Hong Kong faces the danger of being marginalized as a global financial center due to uncertainties stemming from the current political environment in the city, said Joseph Yam Chi-kwong, former chief of the Hong Kong Monetary Authority.
“Hong Kong has arrived at a critical point where its status as a global financial center could be marginalized given the complex environment and ongoing political tensions,” Yam said in a speech Friday, according to RTHK.
While Hong Kong has been the springboard for offshore renminbi business development, other cities such as London and New York could also be used by Beijing to further its goals, he said.
In addition, the upcoming Hong Kong-Shanghai stock connect could be copied to other markets if things go smoothly with the current program. That could mean other overseas markets having bigger scale can lure more transactions, Yam added.
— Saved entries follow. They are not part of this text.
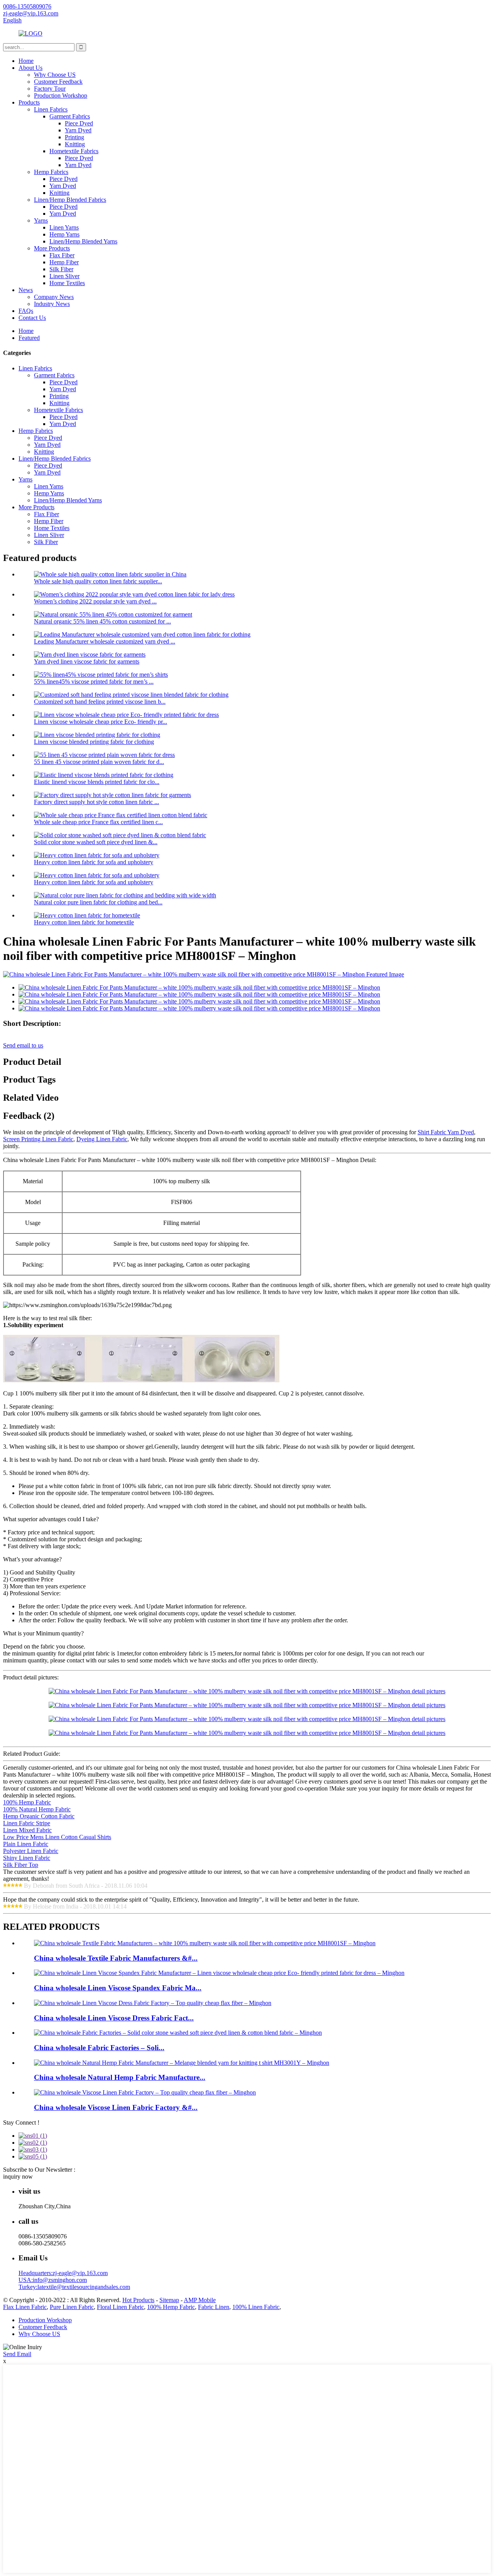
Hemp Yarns (64, 234)
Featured (29, 337)
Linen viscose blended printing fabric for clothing (94, 741)
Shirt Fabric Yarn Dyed (446, 1132)
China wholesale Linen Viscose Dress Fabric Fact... (114, 2018)
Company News (54, 297)
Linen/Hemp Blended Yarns (83, 241)
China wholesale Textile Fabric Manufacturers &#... (116, 1958)
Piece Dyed (79, 123)
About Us (30, 67)
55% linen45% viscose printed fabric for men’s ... (94, 681)
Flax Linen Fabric (25, 2307)
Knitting (75, 144)
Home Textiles (67, 283)
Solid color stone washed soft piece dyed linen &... (95, 842)
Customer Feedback (58, 81)
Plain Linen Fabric (25, 1844)
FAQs (26, 310)
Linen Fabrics (51, 109)
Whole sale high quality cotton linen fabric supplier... (98, 581)
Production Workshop (60, 95)
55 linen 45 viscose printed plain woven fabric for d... (99, 761)
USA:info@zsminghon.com (53, 2280)
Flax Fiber (61, 255)
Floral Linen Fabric (120, 2307)
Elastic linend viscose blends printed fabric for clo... (96, 782)
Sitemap (169, 2300)
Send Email (17, 2354)
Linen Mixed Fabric (27, 1830)
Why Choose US (55, 74)
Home (26, 60)
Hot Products (138, 2300)
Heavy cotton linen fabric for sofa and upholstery (93, 862)
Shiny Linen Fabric (26, 1858)
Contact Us (32, 317)
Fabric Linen (213, 2307)
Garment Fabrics (69, 116)
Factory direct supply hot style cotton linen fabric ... (96, 802)
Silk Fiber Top (20, 1864)
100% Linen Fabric (255, 2307)
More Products (52, 248)
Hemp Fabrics (51, 172)
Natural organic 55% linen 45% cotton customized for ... (102, 621)
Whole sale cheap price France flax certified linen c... (98, 822)
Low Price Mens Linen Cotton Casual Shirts (57, 1837)
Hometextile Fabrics (73, 151)
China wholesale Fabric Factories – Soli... (99, 2048)
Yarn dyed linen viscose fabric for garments (86, 661)
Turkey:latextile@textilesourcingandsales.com (74, 2287)
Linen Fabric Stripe (26, 1823)
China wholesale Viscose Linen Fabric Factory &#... (116, 2107)
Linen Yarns (64, 227)
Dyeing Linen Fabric (101, 1139)
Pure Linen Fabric (72, 2307)
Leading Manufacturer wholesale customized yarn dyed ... (104, 641)
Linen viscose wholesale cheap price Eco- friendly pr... (100, 721)
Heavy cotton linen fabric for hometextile (84, 922)
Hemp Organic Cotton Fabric (38, 1816)
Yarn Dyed (78, 130)
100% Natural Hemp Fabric (37, 1809)
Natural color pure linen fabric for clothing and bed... (98, 902)
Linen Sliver (64, 276)
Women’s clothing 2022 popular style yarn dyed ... (95, 601)
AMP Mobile (200, 2300)
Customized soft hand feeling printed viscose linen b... (100, 701)
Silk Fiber (61, 269)
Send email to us (23, 1045)
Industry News (52, 304)
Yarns (41, 220)
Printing (74, 137)
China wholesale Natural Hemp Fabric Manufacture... (119, 2077)
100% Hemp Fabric (27, 1802)
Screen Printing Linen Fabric (38, 1139)
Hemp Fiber (64, 262)
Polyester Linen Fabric (30, 1851)
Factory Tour (50, 88)
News (26, 290)
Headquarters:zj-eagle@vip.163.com (63, 2273)
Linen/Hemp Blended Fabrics (70, 199)
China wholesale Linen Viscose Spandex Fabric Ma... (117, 1988)
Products (29, 102)
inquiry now (18, 2176)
Hong Kong still has many advantages since the mainland financial market is not truly open yet. However, the city has a population of just 7 million, and its GDP now is less than ten percent of that of mainland, compared with about 20 percent in the past, he pointed out.
Hong Kong has to prove its “stability”, and demonstrate that market transactions won’t be affected by movements such as Occupy Central, Yam said.
If Beijing develops doubts about the reliability of Hong Kong as a capital transaction hub, it might consider other alternatives, he warned.